**What is asked:**
**A.** Using the rainwater harvesting article, explain in one to three sentences why rainwater harvesting structures are put up in parks.
**B.** Please list every quantity the rainwater harvesting article gives for the park and its rainwater harvesting system.
**C.** Answer these questions from the rainwater harvesting article:
(i) Which body constructed the rainwater harvesting system in the park?
(ii) How much rainfall does Bhubaneswar receive on average each year?
(iii) What can the water be drawn for in summer?

**Document:**
Bhubaneswar: Laying emphasis on water conservation and ground water recharge in the state capital Bhubaneswar amid the unpredictable weather conditions, the Bhubaneswar Development Authority (BDA) has constructed the Rainwater Harvesting (RWH) system in the Biju Patnaik Park, popularly known as the ‘Forest park’.
This is the first park in the city to have this facility which can greatly help in reducing waterlogging and flooding by ensuring that rainwater goes into the ground quickly to avoid groundwater depletion.
The RWH structure in the Biju Patnaik Park is a land-based system, and there is a total of nine recharge pits were constructed at appropriate locations in the park, which spreads over an area of 22 acres of land.
A recharge pit is 1.5m wide and 1.5m deep. One recharge well is recommended for 1/4 hectare. All the surface runoff is filtered and led into the recharge well. In summer, water can be drawn for irrigating the park. The RWH structures at the Biju Patnaik Park was installed with a cost of around Rs 11 lakh.
“The purpose of putting up rainwater harvesting structures in parks is to recharge the groundwater. Usually, a huge quantity of rainwater goes into drains and wasted. With little planning and expenditure, we can easily stop the waste of this precious resource and use it for recharging the groundwater on a massive scale,” said BDA Chief Engineer-cum-Engineer Member, Shri Rajendra Kumar Nayak.
On average, Bhubaneswar receives 1,200 mm rainfall every year. Under natural conditions about – gets charged into groundwater and the remaining runs off or goes into drains.

**Record list:**
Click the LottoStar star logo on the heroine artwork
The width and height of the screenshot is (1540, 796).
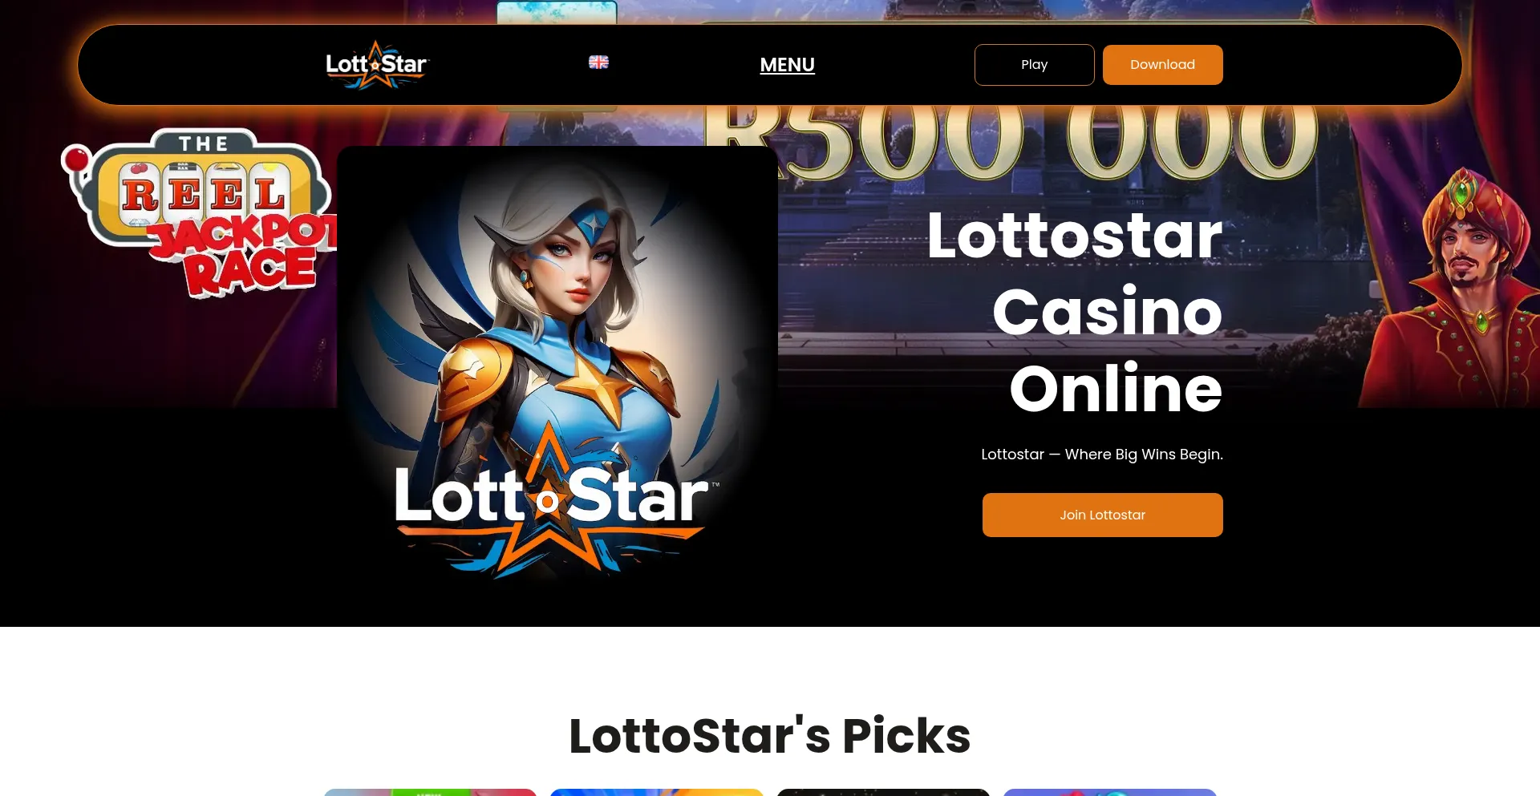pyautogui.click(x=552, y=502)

==

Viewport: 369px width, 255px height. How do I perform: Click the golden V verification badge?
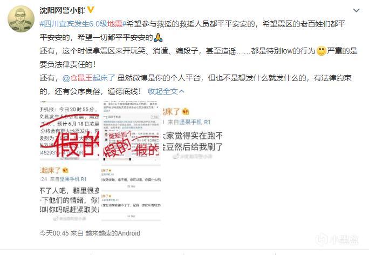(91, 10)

--

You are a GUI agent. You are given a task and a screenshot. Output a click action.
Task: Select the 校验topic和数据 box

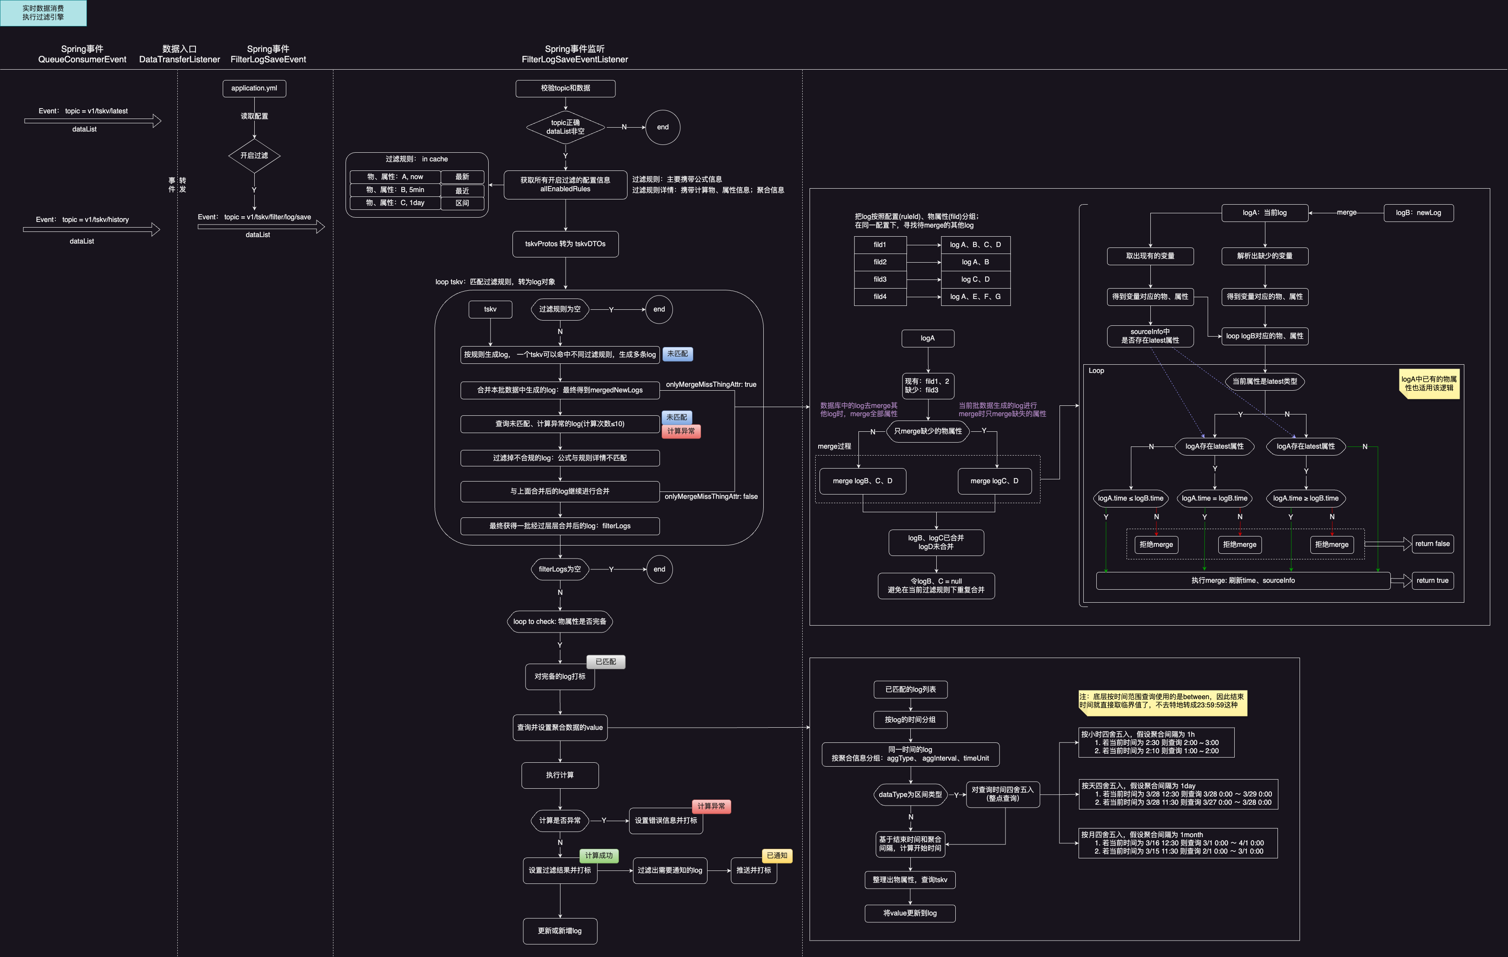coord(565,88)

**Task solutions:**
**A.** They are put up to recharge the groundwater. A huge quantity of rainwater usually goes into drains and is wasted, and with little planning and expenditure that waste can be stopped and the water used to recharge the groundwater on a massive scale.

**B.**
- Nine recharge pits
- Park area of 22 acres
- Recharge pit width of 1.5m
- Recharge pit depth of 1.5m
- One recharge well recommended for 1/4 hectare
- Installation cost of around Rs 11 lakh

**C.**
(i) The Bhubaneswar Development Authority (BDA)
(ii) 1,200 mm
(iii) Irrigating the park